How to show that $\log_{10} n$ is not a rational number if $n$ is any integer not a power of $10.$
If not, let $\log_{10}n=\dfrac{p}{q}$ for some $p,q(\ne0)\in\mathbb Z$ where $(p,q)=1.$
Then $q\log_{10}n=p\implies\log_{10}n^q=p\implies\log_{10}n^q=\log_{10}10^p\implies n^q=10^p$.
I don't know what to do next.
Added: I can see $5,2$ are the only prime factors of $n.$ But I cant get why the same number of 5 and 2 would occur in $n?$
What you had written brought you close to the end. We show how to finish.
From the assumption $\log_{10} n=p/q$ we obtain $10^{p/q}=n$ and therefore $10^p=n^q$.
The only primes that divide $n$ are $2$ and $5$. Suppose that $2^a$ is the highest power of $2$ that divides $n$. Then $aq=p$. Similarly, if $5^b$ is the highest power of $5$ that divides $n$, then $bq=p$. It follows that $a=b$.

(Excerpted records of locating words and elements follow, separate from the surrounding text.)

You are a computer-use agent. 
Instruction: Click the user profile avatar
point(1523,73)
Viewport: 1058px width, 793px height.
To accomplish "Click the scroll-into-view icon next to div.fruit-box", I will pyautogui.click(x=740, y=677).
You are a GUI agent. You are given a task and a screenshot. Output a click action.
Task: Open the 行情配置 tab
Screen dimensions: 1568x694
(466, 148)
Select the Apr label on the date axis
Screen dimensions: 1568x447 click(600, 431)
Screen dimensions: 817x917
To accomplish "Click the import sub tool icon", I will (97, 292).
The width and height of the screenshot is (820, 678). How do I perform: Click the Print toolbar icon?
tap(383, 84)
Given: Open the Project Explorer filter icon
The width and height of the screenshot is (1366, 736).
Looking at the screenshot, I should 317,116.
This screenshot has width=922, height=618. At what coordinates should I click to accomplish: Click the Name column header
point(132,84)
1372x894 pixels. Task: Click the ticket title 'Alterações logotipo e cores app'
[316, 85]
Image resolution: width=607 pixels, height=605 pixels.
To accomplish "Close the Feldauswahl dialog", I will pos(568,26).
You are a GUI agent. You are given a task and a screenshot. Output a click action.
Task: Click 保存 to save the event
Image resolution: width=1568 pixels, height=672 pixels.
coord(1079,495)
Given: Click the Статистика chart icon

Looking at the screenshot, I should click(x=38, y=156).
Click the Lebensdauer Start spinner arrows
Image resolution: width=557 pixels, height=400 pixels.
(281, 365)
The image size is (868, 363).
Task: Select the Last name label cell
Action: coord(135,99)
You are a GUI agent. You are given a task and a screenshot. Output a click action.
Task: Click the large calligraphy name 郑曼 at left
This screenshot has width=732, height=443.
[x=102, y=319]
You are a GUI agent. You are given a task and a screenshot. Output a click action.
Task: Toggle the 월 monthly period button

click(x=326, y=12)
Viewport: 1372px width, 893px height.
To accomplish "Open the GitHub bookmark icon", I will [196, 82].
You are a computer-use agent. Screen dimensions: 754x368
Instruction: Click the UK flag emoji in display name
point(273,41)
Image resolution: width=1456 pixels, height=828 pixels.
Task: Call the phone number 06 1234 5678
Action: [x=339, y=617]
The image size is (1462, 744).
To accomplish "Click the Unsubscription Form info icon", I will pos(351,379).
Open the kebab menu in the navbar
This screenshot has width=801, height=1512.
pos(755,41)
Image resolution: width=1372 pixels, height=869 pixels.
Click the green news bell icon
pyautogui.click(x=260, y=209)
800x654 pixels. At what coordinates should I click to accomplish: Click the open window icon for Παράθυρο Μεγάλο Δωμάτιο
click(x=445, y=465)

We have implicitly used the Fundamental Theorem of Arithmetic: Every integer $\gt 1$ has a unique (apart from order) factorization as a product of prime powers.
As you say, if $\log_{10}(n)=p/q$, then $$ n^q=2^p5^p $$ implies that $q\,|\,p$ and that $n=2^{p/q}5^{p/q}=10^{p/q}$.
Your penultimate result of $n^p = 10^q$ is correct, but your final one should be $n = 10^{p/q}$.
Since $n^p = 10^q$, all prime factors of $n$ must be $2$ or $5$. Let $n = 2^a 5^b$. Then $n^p = 2^{ap}5^{bp}$ and $10^q = 2^q 5^q$. By unique factorization, $ap = q$ and $bp = q$ so that $a = b$ and $n = 10^a$, so $n$ $is$ a power of $10$.